▶ [POTONGAN TEKS]
↓↓↓
Bravo! Ketika Daun Selada Menantang Tembakau

NEW JERSEY | Priangan.com – Pada tahun 1997, di tengah gelombang pengungkapan dan kemarahan publik terhadap industri tembakau, Puzant Torigian, seorang pengusaha asal New Jersey, Amerika Serikat,  memperkenalkan merek rokok baru bernama Bravo.

Rokok Bravo tidak mengandung tembakau sama sekali. Isinya adalah daun selada yang dikeringkan, diawetkan, diberi rasa herbal, lalu digulung menyerupai rokok biasa. Dalam materi pemasarannya, Bravo diklaim memiliki rasa mirip rokok pada umumnya, tetapi tanpa nikotin maupun tar berbahaya.

Torigian tidak sekadar menciptakan pengganti rokok. Ia ingin Bravo menjadi alat bantu berhenti merokok. Situs Bravo menyatakan bahwa produk ini memberi kepuasan psikologis dan fisik seperti saat merokok biasa, seperti membuka bungkus, menyalakan, dan mengisapnya.

Meski terdengar aneh bagi sebagian orang, Bravo merupakan bagian dari upaya panjang selama lebih dari satu abad dalam mencari alternatif tembakau. Sejak abad ke-17, kritik terhadap tembakau sudah bermunculan. Di Eropa, banyak yang mengeluhkan bau, rasa, hingga efek kesehatannya.

Sejak pertengahan abad ke-19, penemu Amerika mengajukan paten untuk rokok herbal dari bahan-bahan murah seperti batang jagung dan daun bunga matahari.
↑↑↑
▶ [PERINTAH TUGAS]
Jawab pertanyaan berikut berdasarkan teks tentang rokok Bravo di atas.
1. Pada tahun berapa Puzant Torigian memperkenalkan rokok Bravo?
2. Apa isi rokok Bravo sebagai ganti tembakau?
3. Bahan murah apa saja yang disebut dipakai penemu Amerika untuk rokok herbal sejak pertengahan abad ke-19?

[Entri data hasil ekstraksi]
↓↓↓
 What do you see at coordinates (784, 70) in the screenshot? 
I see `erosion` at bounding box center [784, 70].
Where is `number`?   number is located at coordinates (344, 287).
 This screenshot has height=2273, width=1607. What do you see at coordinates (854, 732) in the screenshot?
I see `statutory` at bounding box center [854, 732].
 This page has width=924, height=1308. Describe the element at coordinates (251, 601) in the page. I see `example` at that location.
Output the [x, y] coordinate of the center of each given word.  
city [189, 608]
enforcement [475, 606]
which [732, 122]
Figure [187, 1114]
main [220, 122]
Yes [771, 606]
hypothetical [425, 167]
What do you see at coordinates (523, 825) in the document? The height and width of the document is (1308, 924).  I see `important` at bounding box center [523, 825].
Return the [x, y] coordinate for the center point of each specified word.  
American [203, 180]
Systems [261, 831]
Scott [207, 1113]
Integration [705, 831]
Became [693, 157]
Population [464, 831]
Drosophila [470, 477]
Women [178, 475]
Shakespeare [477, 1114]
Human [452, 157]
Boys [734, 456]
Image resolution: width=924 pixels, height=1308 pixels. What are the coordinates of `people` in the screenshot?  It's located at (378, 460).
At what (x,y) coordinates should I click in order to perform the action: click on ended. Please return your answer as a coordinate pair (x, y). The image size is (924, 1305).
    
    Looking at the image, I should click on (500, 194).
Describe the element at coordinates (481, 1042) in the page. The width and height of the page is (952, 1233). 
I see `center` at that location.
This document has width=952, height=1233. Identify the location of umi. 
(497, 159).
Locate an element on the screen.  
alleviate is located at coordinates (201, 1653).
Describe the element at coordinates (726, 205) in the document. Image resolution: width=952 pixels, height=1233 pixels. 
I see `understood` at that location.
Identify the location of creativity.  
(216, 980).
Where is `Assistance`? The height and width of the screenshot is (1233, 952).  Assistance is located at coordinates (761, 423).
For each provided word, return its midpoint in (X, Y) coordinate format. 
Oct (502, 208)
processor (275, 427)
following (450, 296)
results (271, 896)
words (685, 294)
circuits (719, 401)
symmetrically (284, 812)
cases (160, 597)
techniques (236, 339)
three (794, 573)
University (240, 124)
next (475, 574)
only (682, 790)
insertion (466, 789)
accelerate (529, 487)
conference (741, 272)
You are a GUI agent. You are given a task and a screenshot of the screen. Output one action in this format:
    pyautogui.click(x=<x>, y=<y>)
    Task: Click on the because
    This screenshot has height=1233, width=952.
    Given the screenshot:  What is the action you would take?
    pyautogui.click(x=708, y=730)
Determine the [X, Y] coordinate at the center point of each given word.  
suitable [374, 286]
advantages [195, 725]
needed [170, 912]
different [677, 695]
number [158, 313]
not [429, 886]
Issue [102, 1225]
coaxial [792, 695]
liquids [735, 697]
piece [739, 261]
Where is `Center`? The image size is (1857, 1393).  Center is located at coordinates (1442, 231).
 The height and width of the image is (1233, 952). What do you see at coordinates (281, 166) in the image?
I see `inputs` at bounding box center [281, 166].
↑↑↑
▶ [PENYELESAIAN LENGKAP]
1. Tahun 1997.
2. Daun selada yang dikeringkan, diawetkan, dan diberi rasa herbal.
3. Batang jagung dan daun bunga matahari.